_REQUEST_:
How many of the lines below contain the string "beside"? Reply with the count alone.

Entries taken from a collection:
====================

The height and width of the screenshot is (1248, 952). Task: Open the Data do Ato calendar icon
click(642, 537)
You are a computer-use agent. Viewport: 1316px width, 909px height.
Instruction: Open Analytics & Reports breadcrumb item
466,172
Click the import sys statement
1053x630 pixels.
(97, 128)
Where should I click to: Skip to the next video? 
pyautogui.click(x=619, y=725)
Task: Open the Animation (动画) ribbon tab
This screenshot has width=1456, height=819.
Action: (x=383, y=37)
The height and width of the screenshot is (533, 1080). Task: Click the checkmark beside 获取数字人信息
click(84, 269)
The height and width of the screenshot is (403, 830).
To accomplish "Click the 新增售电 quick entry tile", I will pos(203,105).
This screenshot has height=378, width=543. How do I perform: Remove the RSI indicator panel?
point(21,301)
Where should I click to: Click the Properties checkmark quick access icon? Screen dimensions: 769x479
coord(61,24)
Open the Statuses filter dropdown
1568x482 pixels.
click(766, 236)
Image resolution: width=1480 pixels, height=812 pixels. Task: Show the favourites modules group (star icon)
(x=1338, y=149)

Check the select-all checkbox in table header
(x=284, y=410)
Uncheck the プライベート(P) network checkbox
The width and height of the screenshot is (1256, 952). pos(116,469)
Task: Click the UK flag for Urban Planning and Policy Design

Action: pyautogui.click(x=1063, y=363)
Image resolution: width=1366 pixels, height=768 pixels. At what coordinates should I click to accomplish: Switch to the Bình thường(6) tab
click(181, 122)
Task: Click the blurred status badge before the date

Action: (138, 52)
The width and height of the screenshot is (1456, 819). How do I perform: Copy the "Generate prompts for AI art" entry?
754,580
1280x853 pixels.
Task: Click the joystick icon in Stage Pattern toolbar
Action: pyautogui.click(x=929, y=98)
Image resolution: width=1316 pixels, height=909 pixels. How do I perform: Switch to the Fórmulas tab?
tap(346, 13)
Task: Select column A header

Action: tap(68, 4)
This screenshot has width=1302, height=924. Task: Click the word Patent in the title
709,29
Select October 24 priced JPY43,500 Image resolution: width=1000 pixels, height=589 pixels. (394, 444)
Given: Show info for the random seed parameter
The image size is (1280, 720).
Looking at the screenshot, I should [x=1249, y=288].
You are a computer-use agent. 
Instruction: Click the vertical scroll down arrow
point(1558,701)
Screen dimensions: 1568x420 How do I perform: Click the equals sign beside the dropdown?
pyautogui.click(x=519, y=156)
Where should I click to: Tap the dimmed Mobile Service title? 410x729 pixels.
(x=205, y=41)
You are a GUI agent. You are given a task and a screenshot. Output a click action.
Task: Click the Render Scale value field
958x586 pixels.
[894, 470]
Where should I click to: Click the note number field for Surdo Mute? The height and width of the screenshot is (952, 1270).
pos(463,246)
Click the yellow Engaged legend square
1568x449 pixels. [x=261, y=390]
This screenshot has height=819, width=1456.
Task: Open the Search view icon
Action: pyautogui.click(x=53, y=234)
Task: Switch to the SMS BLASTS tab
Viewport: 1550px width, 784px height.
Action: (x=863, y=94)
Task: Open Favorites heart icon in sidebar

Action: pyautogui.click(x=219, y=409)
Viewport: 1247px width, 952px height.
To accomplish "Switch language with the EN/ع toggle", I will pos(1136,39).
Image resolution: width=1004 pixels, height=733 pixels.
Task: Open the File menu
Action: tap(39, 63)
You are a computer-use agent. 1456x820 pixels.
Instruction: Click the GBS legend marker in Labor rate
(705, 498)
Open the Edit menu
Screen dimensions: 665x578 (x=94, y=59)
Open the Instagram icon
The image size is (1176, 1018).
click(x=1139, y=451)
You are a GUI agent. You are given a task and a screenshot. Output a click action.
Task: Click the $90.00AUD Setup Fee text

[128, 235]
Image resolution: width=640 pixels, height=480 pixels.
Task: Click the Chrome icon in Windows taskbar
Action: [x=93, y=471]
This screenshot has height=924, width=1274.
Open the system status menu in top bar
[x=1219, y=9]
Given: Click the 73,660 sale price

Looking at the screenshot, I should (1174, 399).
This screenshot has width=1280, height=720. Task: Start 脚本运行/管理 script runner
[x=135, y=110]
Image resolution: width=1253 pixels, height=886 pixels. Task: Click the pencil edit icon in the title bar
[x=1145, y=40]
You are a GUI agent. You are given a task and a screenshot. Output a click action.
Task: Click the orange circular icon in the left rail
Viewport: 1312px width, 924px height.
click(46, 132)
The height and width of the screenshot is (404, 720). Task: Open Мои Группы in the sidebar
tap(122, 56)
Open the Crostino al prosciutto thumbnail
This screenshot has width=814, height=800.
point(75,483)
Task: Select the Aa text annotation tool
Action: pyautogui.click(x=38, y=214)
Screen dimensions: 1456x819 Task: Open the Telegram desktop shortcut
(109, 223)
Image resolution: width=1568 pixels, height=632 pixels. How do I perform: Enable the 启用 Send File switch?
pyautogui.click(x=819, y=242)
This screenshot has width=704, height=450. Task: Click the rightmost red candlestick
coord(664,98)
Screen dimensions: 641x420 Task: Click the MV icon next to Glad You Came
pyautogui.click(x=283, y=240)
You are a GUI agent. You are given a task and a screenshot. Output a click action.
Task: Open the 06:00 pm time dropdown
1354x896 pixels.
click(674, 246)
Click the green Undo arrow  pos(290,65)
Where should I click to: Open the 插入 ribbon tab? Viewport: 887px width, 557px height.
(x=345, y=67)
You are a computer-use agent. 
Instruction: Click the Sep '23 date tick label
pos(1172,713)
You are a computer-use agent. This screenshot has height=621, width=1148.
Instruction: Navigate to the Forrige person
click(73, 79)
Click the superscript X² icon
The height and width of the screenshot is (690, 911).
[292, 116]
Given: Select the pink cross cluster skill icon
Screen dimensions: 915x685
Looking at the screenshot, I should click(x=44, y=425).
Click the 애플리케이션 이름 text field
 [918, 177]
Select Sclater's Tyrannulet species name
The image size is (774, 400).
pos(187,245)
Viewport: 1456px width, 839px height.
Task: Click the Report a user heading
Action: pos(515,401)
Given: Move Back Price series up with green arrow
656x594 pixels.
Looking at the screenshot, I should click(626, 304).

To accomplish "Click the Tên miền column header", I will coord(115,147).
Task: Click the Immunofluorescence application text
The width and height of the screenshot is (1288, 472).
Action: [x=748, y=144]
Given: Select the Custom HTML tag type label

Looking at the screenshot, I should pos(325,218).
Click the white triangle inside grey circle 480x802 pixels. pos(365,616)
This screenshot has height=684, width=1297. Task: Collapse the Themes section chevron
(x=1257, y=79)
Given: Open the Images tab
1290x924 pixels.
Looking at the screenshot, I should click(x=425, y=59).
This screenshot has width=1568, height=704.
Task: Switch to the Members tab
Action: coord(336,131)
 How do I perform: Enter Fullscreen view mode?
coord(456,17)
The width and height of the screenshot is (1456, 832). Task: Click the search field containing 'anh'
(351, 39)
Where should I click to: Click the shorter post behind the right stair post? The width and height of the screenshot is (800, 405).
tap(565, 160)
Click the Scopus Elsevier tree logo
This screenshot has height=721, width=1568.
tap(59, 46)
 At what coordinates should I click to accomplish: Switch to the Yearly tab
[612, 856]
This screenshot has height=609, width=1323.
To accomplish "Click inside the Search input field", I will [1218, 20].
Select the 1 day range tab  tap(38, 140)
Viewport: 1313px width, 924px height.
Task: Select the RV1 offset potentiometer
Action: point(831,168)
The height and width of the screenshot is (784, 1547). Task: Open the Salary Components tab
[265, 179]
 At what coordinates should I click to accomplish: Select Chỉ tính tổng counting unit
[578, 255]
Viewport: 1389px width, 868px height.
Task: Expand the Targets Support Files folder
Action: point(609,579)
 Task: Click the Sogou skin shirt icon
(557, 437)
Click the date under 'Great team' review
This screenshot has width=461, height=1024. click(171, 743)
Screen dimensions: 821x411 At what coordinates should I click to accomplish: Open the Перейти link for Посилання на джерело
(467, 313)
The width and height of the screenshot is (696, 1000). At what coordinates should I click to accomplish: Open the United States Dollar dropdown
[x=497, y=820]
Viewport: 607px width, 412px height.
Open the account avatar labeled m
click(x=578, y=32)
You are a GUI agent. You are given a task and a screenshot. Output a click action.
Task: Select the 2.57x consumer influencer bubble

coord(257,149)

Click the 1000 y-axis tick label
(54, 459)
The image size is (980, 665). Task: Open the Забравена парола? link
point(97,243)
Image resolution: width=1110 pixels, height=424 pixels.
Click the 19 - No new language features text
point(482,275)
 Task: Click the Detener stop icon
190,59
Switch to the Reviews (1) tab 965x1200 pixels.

====================

_THE RESPONSE_:
2